= Russian darknet market conflict =

The Russian darknet market conflict is a cyber conflict in the Russian darknet drug market, which began after the closure of the largest marketplace Hydra in April 2022. The struggle manifests itself in mutual cyber attacks of sites and an aggressive advertising campaign.

== History ==
In April 2022, the servers of Hydra, the largest Russian darknet drug market, were closed in Germany. After this event, Russian darknet markets began to fight for the place of the market leader, arranging cyber attacks on each other and using aggressive advertising on the streets of Moscow.

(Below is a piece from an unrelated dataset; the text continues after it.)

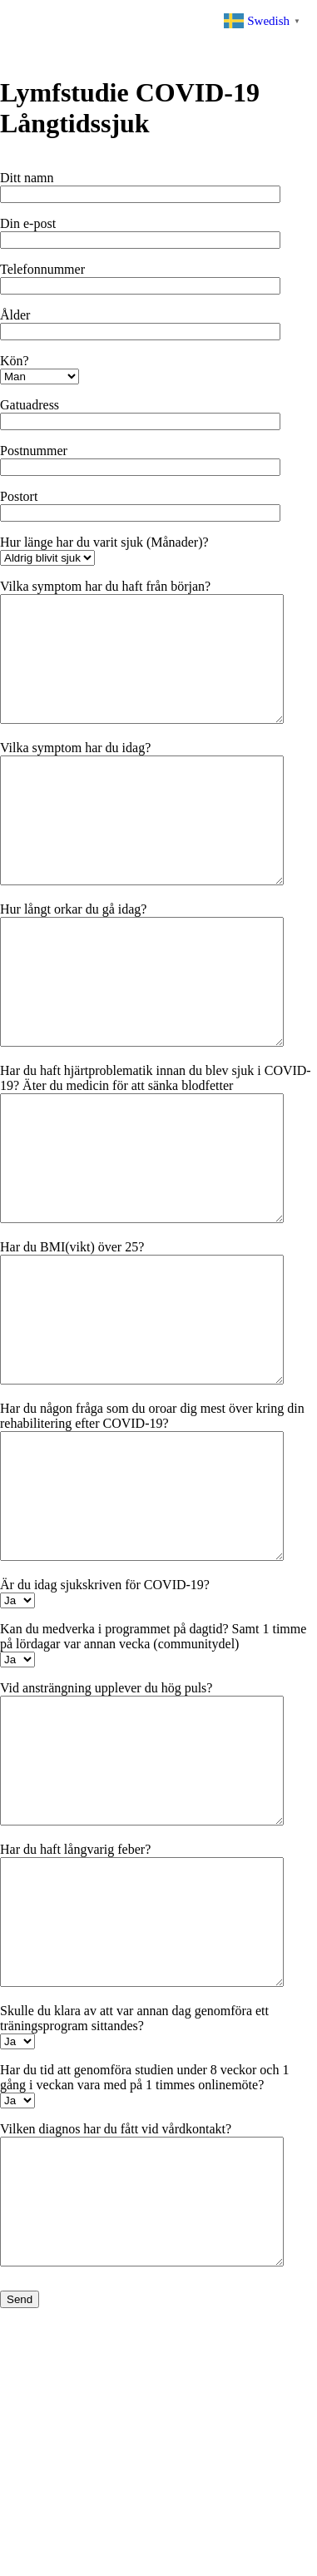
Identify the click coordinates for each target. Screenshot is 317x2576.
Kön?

In July 2022, Kraken and Solaris warned subscribers of their telegram channels to withdraw any cryptocurrency they had on the forum of the competing platform RuTor. A few days later, RuTor was subjected to cyber attacks and was temporarily closed. RuTor soon reopened and launched a cyberattack on the WayAway site, posting screenshots of the hack, claiming WayAway's security was too weak to be trusted.

In the fall of 2022, an advertisement for the Kraken site appeared on one of the advertising cubes in Moscow City, which caused a huge scandal in society. In October, the Solaris darknet marketplace attacked Kraken, RuTor, Mega, BlackSprut and other competitors using the services of the Russian hacker group Killnet, which later financed the Russian army in the Russian invasion of Ukraine with money stolen from drug shops. In December of the same year, a bus plastered with logos and a QR code from the darknet site Kraken blocked traffic on the Arbat in Moscow for several hours. In the same month, the Moldovan streamer and tiktoker Necoglai held a stream in a T-shirt with the logo of the Mega marketplace, suggesting people to use the legal file sharing service of the same name, he denies any involvement in advertising.

In January 2023, the Moriarty channel appears on YouTube. On it, an unknown man in a black suit and mask introduces himself as the creator of the Mega darknet market, talks about drug cartels and advertises his platform. And in the Moscow metro, ads of the Mega site began to appear with a QR code to go to the site. That same month, the WayAway forum hacking team hacked into the Solaris platform and attached it to Kraken. Powering on the Solaris Darknet Marketplace site now automatically opens the Kraken site. In mid-January, personal android applications of the darknet markets began to appear on Google Play, after their removal, sites began to place APK files for downloading the application in their telegram channels and sites.

In February 2023, advertisements for the BlackSprut site began to appear on Moscow's electronic billboards. Huge signs featured a woman wearing a futuristic mask and the text: "Come to me in search of the best."